--- Aim A ---
Answer these questions from the passage on the Waitaki Valley fossils:
(i) How high above sea level was the farmland where the shark-toothed dolphin came up?
(ii) How long ago did the sea lay down layers of marine sand and mud in the Waitaki Valley region?
(iii) Where are the Department of Geology's discoveries on display?

>> Begin Text excerpt

“What is that?” I asked. “Would you believe it is a shark-toothed dolphin?” he answered. We were in the middle of South Island farmland 400 metres above sea level miles from the ocean.
Millions of years ago the cataclysmic geological past of New Zealand provided us with some of the most unique and fantastic natural wonders on earth. The sea deposited layers of marine sand and mud seventy million years ago in what is now the Waitaki Valley region when it was under hundreds of metres of water. As time evolved volcanoes created deposits and then eroded. Limestone formed in the shallow seas of 25 million years ago. Fish, penguins, dolphins and whales, that were the local inhabitants, died and their remains came to rest in the sand and mud. The most exciting geological wonders on earth have been uncovered in the Waitaki Valley north of Oamaru.
A very dedicated group of local residents in partnership with the University of Otago have created a Fossil Trail that everyone can follow and actually experience all in close walking distance from your vehicle. The world-renowned discoveries by the Department of Geology are on display at the Vanished World display in Duntroon. Through the efforts of dedicated and hard working local volunteers the opportunity to get an up close and personal look is available. Many of the people involved own the farms where the fossils have been unearthed and can give you a very personal story about the activities in the area. All of them are extremely well versed in all phases of the fossils and the time line involved.

>> End Text excerpt
>> Begin Data shown

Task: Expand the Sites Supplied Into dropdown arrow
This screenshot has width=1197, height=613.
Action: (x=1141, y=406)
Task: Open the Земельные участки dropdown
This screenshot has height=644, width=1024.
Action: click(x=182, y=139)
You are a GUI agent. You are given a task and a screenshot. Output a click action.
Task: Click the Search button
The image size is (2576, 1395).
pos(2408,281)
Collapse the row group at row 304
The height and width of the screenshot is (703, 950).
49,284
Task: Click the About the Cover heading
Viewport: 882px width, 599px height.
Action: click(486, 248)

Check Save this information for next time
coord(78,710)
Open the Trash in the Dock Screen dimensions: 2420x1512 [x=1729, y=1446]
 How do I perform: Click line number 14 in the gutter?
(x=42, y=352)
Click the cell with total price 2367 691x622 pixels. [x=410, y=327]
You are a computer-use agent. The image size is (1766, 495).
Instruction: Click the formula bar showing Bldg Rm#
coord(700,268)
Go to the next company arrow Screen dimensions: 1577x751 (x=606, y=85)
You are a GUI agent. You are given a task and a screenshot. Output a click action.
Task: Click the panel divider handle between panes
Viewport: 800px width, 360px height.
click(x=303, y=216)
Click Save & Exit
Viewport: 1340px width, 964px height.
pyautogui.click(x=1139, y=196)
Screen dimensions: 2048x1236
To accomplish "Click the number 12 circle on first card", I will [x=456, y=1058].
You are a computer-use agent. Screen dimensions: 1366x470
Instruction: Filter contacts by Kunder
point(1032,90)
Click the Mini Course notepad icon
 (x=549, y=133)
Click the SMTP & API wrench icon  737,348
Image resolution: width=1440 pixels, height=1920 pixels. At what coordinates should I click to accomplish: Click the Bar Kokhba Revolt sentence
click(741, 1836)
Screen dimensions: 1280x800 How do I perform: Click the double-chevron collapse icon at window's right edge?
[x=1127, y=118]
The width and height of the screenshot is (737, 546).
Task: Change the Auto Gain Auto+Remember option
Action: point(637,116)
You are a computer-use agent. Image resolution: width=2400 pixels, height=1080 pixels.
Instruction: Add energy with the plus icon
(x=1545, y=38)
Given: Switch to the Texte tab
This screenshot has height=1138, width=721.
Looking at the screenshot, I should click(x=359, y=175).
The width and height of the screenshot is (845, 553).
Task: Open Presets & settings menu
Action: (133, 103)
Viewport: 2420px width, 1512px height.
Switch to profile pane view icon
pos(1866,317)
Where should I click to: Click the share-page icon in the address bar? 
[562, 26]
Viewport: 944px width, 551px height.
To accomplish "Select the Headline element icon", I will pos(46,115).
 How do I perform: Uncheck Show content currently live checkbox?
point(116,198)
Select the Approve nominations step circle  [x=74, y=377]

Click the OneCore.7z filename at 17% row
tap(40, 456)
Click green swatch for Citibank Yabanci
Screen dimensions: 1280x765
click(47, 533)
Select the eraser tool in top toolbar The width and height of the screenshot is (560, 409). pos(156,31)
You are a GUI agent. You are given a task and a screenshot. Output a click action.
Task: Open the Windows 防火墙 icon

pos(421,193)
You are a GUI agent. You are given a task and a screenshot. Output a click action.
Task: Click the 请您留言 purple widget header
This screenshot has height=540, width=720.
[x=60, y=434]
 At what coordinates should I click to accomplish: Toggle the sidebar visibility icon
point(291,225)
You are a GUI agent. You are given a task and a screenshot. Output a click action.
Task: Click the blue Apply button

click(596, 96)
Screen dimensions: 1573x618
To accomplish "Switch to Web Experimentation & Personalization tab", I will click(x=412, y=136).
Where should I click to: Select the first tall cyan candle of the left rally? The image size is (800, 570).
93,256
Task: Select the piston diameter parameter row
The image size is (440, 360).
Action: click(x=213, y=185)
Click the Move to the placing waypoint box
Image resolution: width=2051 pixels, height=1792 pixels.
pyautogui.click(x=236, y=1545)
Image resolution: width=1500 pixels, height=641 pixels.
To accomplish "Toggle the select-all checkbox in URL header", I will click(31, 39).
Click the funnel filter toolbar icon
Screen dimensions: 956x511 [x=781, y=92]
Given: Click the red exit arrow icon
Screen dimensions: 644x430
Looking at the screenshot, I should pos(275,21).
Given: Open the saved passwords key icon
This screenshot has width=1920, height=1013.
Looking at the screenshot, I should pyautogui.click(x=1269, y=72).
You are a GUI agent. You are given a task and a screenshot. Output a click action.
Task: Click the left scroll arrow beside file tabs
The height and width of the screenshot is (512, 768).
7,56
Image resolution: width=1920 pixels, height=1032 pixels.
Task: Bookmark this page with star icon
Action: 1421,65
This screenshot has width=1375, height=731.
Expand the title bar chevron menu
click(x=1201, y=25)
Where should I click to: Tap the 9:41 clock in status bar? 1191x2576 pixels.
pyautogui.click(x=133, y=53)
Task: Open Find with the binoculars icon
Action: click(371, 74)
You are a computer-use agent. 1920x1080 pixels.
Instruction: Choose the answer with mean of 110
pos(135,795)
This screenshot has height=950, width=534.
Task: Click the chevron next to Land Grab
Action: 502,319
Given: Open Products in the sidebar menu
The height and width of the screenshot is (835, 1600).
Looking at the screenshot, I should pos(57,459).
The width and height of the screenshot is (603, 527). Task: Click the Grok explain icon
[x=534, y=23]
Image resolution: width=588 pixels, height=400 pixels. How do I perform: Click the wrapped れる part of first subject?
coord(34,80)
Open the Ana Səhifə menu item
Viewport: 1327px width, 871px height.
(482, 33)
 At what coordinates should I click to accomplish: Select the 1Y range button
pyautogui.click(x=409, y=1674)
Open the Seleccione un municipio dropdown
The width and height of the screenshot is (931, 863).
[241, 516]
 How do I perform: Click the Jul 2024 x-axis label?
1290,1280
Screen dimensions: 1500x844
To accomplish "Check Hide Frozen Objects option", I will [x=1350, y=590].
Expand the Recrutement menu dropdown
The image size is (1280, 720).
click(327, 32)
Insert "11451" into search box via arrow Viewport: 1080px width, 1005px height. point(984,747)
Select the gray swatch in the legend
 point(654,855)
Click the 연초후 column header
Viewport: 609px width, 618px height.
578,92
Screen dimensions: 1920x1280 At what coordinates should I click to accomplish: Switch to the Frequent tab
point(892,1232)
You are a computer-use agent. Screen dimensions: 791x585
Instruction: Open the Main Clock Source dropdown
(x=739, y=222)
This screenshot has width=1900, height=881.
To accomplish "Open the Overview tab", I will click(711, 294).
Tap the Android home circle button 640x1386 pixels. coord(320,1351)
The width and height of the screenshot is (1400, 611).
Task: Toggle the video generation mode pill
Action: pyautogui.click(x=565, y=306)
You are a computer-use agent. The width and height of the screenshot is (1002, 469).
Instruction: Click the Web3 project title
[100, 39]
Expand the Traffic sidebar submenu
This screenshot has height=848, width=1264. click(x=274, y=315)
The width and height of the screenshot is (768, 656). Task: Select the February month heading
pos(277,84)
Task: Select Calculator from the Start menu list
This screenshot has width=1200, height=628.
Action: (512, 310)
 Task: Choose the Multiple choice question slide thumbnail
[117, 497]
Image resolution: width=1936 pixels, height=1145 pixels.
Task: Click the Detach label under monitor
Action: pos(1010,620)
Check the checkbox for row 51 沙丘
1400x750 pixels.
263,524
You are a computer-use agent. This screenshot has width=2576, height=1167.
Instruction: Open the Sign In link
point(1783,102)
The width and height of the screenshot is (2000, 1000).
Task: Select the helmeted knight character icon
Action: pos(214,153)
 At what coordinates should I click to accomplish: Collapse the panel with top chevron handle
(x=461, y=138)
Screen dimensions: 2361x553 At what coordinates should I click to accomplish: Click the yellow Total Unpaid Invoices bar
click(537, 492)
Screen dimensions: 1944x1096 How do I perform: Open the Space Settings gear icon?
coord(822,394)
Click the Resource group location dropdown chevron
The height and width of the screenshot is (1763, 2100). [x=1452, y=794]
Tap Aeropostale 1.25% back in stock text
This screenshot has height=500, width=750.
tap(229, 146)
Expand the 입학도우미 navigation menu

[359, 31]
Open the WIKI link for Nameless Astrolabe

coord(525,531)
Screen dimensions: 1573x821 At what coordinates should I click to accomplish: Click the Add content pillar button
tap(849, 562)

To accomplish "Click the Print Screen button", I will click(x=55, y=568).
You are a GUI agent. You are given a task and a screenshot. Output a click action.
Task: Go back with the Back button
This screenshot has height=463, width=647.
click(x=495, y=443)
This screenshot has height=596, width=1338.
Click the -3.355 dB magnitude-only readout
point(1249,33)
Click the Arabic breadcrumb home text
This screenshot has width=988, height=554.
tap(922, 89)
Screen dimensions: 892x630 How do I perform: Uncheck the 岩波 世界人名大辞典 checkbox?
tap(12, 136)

>> End Data shown

--- Aim B ---
In the records, rewrite the stretch from the line containing "Screen dimensions: 2048x1236" through the line containing "Click the SMTP", swapping "icon" for "button" and keeping everything else the same.

--- Task solution A ---
(i) 400 metres
(ii) Seventy million years ago
(iii) At the Vanished World display in Duntroon

--- Task solution B ---
Screen dimensions: 2048x1236
To accomplish "Click the number 12 circle on first card", I will [x=456, y=1058].
You are a computer-use agent. Screen dimensions: 1366x470
Instruction: Filter contacts by Kunder
point(1032,90)
Click the Mini Course notepad button
 (x=549, y=133)
Click the SMTP & API wrench button  737,348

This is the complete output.